I have huge respect for the 20k + pilots who have gotten their hours on a wide spectrum of aviation. Sometimes, my respect for a high time Captain who advertizes that fact like a doctorate is a bit diminished if I find out that he has in reality spent 80% + of this time on the same airplane, flying the same routes and on autopilot. Not that I'd say this is not experience. But to turn around the wheel a bit, would someone like that be qualified to take a GA plane like IO540 or I operate through Europe after his retirement without some serious re-training? I've seen quite some indications contrary to this.

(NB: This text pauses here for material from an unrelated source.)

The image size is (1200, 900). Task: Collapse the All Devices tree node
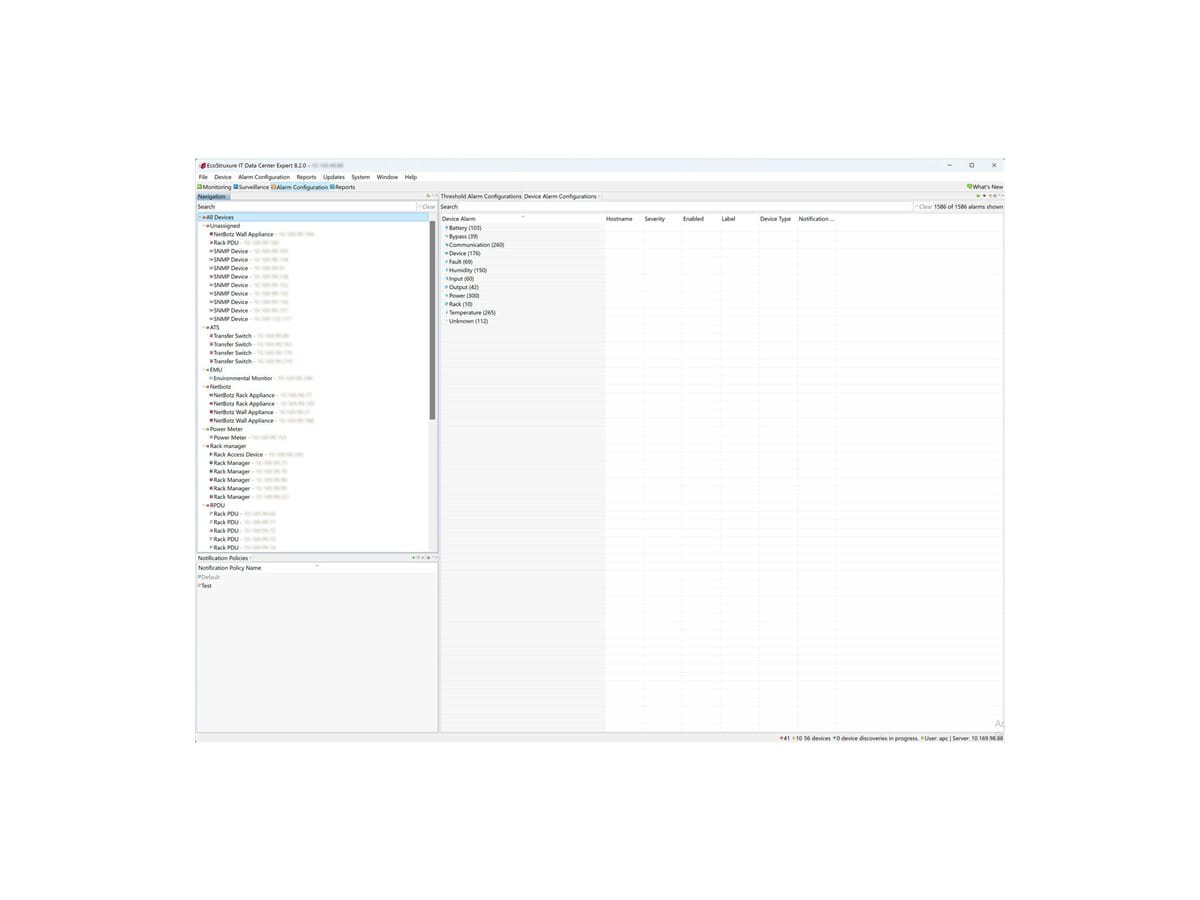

Therefore I believe that instead of throwing our flight hours or experience into the ring in a never ending "mine is bigger" contest, all of us who love aviation for what it is should try to do the utmost to

-pass on our experience, whatever it may be, onto those joining our ranks.
-use all that is in our power to see to it that the path to the desirable seats are not taken over by overconfident and often enough incapable bureaucrats who have nothing better to do than to throw stones onto a otherwise pretty straightforward process of experience gathering.

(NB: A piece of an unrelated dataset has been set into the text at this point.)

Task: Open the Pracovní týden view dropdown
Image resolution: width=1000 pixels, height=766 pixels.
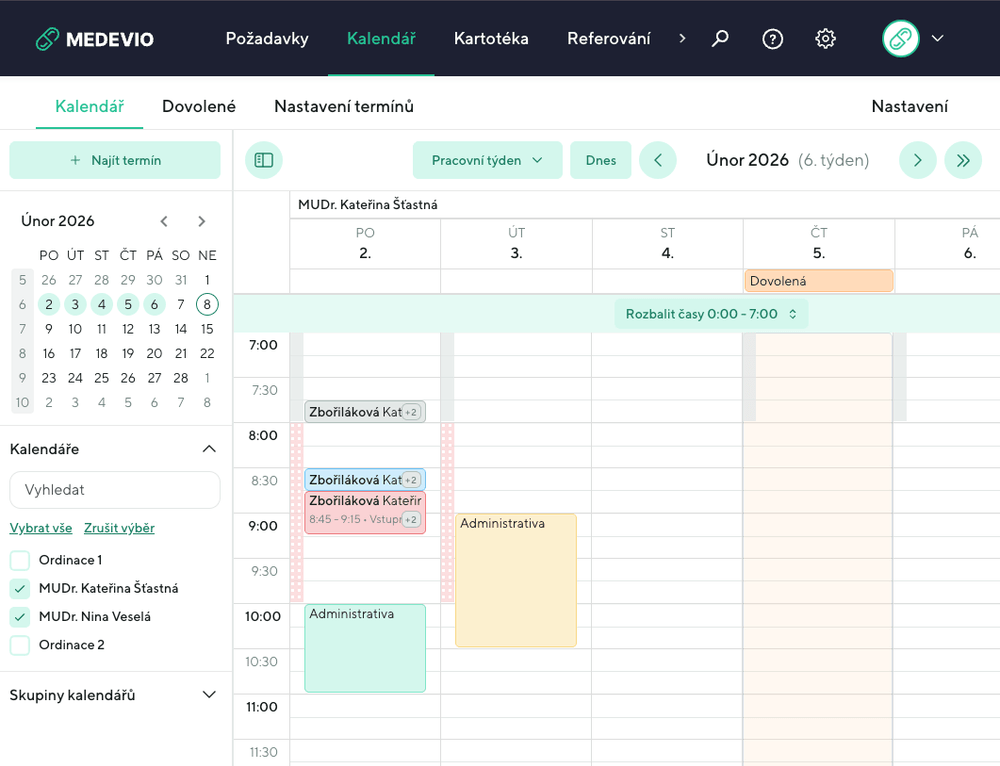Action: (x=487, y=160)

I think all of you who are out there on the airliners and GA planes have seen it happen back and forth. There will be people who have the talent and ability to go on a RH seat at 400 hours, provided their training was done professionally and adequately for the job which awaits them. At the same time, there are people around who won't succeed even after 10'000 hours of lucky escapes to become real aviators as opposed to system operators and "drivers". The current system of training often enough punishes those who are of the former cathegory and will, funds provided, let people of the latter achieve the jobs they are not made for.

Best regards
AN2 Driver

Asynic
6th Nov 2011, 00:12
Well what about specific high profile fakers?

The question posed on other threads and other forum regards a certain "Bristol Cowboy" with an interesting past in the middle east, Africa and the UK, who may have flown for KAL and how he "legitimised" himself. FAA ATP obtained on faked foreign licence?

Where do these guys go and khan they hide their past?

Anyone boeing to comment?

harold ballz
6th Nov 2011, 03:18
fly what you can, log what you need

Airbubba
6th Nov 2011, 15:17
Certainly not too many fakes exported after '89, if any

Well, a few of my Ozmate AFAP friends a while back told me how easy it was to pencil whip command time and get a captain's job at Thai. Something about some formula to convert P2 to P1 time with the Oz license. They were put up in the Rama Gardens hotel in BKK on good terms and conditions with entirely too many young women around. This was in the 1990's, don't even know if Thai still has expats or not.